Actors will get their due, too, as the festival presents its Compass Rose Acting Award to Robert Duvall, star of Aaron Schneider's debut feature, Get Low. Could this be a harbinger of Oscar gold for Duvall? After all, The Hurt Locker, the Oscar winner for Best Picture, and The Cove, winner for Best Documentary, were both featured here last year.
Various locations throughout Nantucket | 508.325.6274 | nantucketfilmfestival.org
FRENCH FILM FESTIVAL | JULY 8 THROUGH 25 | We might not always have Paris, but we do have French movies, 24 of them in all, to be exact, at what is one of the top events on the Boston film calendar.

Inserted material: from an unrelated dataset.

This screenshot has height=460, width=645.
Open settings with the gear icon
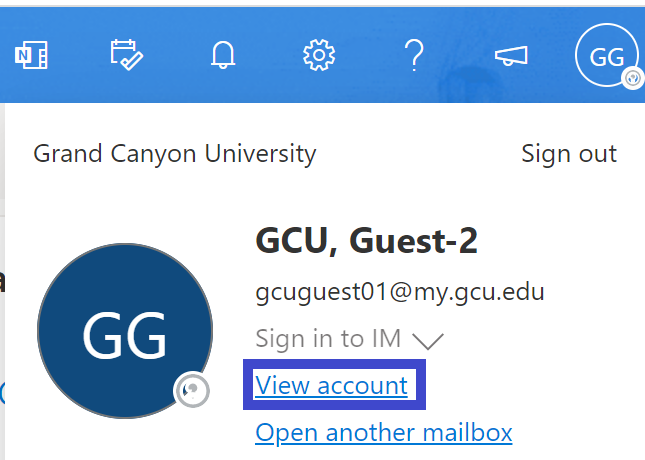tap(319, 55)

The selections include a pair by venerable, inexhaustible New Wave veterans: Claude Chabrol, whose Bellamy stars Gérard Depardieu in the title role of a police commissioner embroiled in a no-doubt-Hitchcockian murder mystery; and Jacques Rivette's Around a Small Mountain, in which a pair of travelers fall in love in the creepy setting of a rural circus. Other formidable auteurs include Bruno Dumont, whose Hadewijch pursues the dark implications of a young fundamentalist's vocation, and Claire Denis, whose White Material features Isabelle Huppert as the owner of an African coffee plantation who refuses to abandon her harvest amidst the throes of civil war. Out of Africa it's not.

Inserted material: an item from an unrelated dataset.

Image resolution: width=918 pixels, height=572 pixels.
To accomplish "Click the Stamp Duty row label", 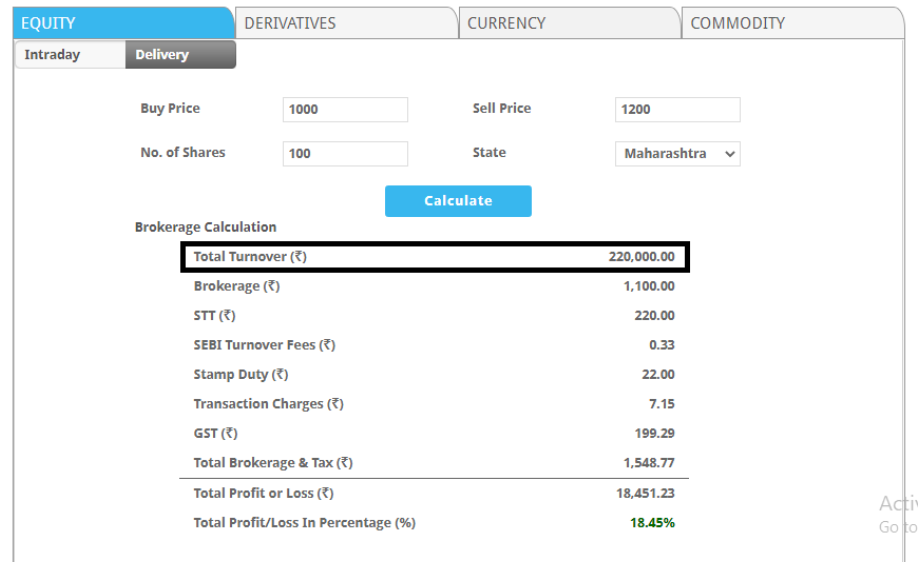I will pos(240,375).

465 Huntington Avenue, Boston | 617.267.9300 | mfa.org
ROXBURY INTERNATIONAL FILM FESTIVAL | JULY 29 THROUGH AUGUST 1 | After 12 years, this energetic and ambitious festival has added the word "international" to its name, underscoring its expanding focus and growing success. Though the programming has yet to be finalized, among the confirmed films is Contract from Cape Verdean filmmaker Guenny Pires. Also scheduled is an appearance by screenwriter Peter Allen (Takers) and Hollywood acting coach Troy Rowland, who will be conducting workshops in their respective crafts. Expect an eclectic mix of about 60 shorts, features, and documentaries from local, Hollywood, and foreign filmmakers, topped off by "Dinner & a Movie" at the Haley House Café, which will be featuring Sasha Krane's Machete Joe, served up with appropriate entrées.

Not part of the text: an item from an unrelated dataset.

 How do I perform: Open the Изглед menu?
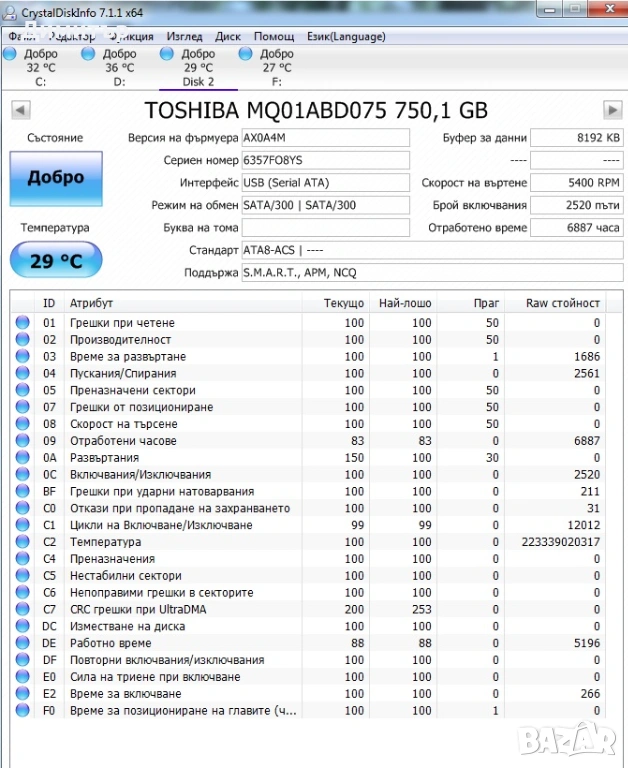click(x=184, y=35)
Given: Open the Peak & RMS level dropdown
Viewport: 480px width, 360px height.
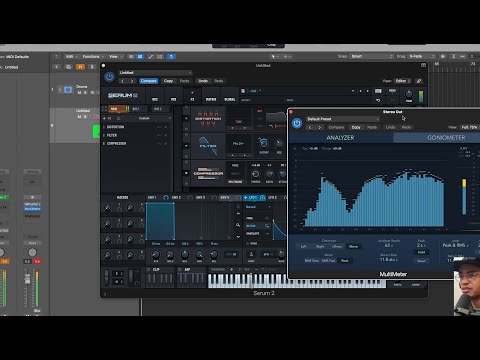Looking at the screenshot, I should (455, 245).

Various locations throughout Boston | 617.541.3900 | roxburyfilmfestival.org
Phillip the Fossil
WOODS HOLE FILM FESTIVAL | JULY 31 THROUGH AUGUST 7 | For some people Woods Hole is the place where you pick up the ferry to Martha's Vineyard (which, by the way, hosts its own film festival September 9 through 12). But this charming seaside town boasts some attractions of its own, not the least being the eponymous festival, which, now in its 19th year, is the oldest on the Cape. The programming highlights local filmmakers, such as Garth Donovan, whose feature Phillip the Fossil is a tragicomedy about a craggy hedonist who doesn't know that it's time to grow up. Other intriguing selections include Louder than a Bomb, a doc about Chicago high-school students entering a poetry slam by Jon Siskel, son of the late critic Gene Siskel, and Roots in Water, a short film by Domenica Cameron-Scorsese, daughter of Martin Scorsese. As is their tradition, the festival has invited a cinema giant to participate as its Filmmaker-in-Residence. This year, it's the documentarian Barbara Kopple, who won an Oscar with her Harlan County, USA (1976). She'll host a retrospective of her films, conduct a panel discussion, and teach a workshop.